ENTRIES PROVIDED: Begin

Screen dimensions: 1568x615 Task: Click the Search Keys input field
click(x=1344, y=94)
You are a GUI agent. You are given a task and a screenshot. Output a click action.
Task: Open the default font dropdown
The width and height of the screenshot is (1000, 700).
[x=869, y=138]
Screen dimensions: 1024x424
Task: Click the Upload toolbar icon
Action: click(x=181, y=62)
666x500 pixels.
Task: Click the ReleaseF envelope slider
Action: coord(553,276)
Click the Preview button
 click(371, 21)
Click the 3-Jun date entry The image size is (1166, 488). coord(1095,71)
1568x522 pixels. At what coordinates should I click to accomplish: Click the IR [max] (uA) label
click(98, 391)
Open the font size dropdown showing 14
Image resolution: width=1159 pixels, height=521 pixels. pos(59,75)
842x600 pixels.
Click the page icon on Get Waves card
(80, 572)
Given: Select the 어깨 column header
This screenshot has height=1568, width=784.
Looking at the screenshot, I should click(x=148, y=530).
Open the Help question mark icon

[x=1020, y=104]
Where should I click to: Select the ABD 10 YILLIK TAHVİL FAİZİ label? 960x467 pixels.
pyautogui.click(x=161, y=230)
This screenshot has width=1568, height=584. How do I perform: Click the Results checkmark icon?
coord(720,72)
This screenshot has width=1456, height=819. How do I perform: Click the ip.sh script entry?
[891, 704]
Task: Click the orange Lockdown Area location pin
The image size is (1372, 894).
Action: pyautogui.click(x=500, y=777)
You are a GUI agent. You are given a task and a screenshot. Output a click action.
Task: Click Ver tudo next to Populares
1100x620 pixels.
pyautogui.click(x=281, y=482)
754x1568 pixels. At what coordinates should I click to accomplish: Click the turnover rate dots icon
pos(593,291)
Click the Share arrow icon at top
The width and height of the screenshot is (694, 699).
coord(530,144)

ENTRIES PROVIDED: End

▶ **EXERCISE REQUIREMENTS**:
Output the complete data verbatim.

▶ **EXERCISE RESULT**:
Screen dimensions: 1568x615 Task: Click the Search Keys input field
click(x=1344, y=94)
You are a GUI agent. You are given a task and a screenshot. Output a click action.
Task: Open the default font dropdown
The width and height of the screenshot is (1000, 700).
[x=869, y=138]
Screen dimensions: 1024x424
Task: Click the Upload toolbar icon
Action: click(x=181, y=62)
666x500 pixels.
Task: Click the ReleaseF envelope slider
Action: coord(553,276)
Click the Preview button
 click(371, 21)
Click the 3-Jun date entry The image size is (1166, 488). coord(1095,71)
1568x522 pixels. At what coordinates should I click to accomplish: Click the IR [max] (uA) label
click(98, 391)
Open the font size dropdown showing 14
Image resolution: width=1159 pixels, height=521 pixels. pos(59,75)
842x600 pixels.
Click the page icon on Get Waves card
(80, 572)
Given: Select the 어깨 column header
This screenshot has height=1568, width=784.
Looking at the screenshot, I should click(x=148, y=530).
Open the Help question mark icon

[x=1020, y=104]
Where should I click to: Select the ABD 10 YILLIK TAHVİL FAİZİ label? 960x467 pixels.
pyautogui.click(x=161, y=230)
This screenshot has width=1568, height=584. How do I perform: Click the Results checkmark icon?
coord(720,72)
This screenshot has width=1456, height=819. How do I perform: Click the ip.sh script entry?
[891, 704]
Task: Click the orange Lockdown Area location pin
The image size is (1372, 894).
Action: pyautogui.click(x=500, y=777)
You are a GUI agent. You are given a task and a screenshot. Output a click action.
Task: Click Ver tudo next to Populares
1100x620 pixels.
pyautogui.click(x=281, y=482)
754x1568 pixels. At what coordinates should I click to accomplish: Click the turnover rate dots icon
pos(593,291)
Click the Share arrow icon at top
The width and height of the screenshot is (694, 699).
coord(530,144)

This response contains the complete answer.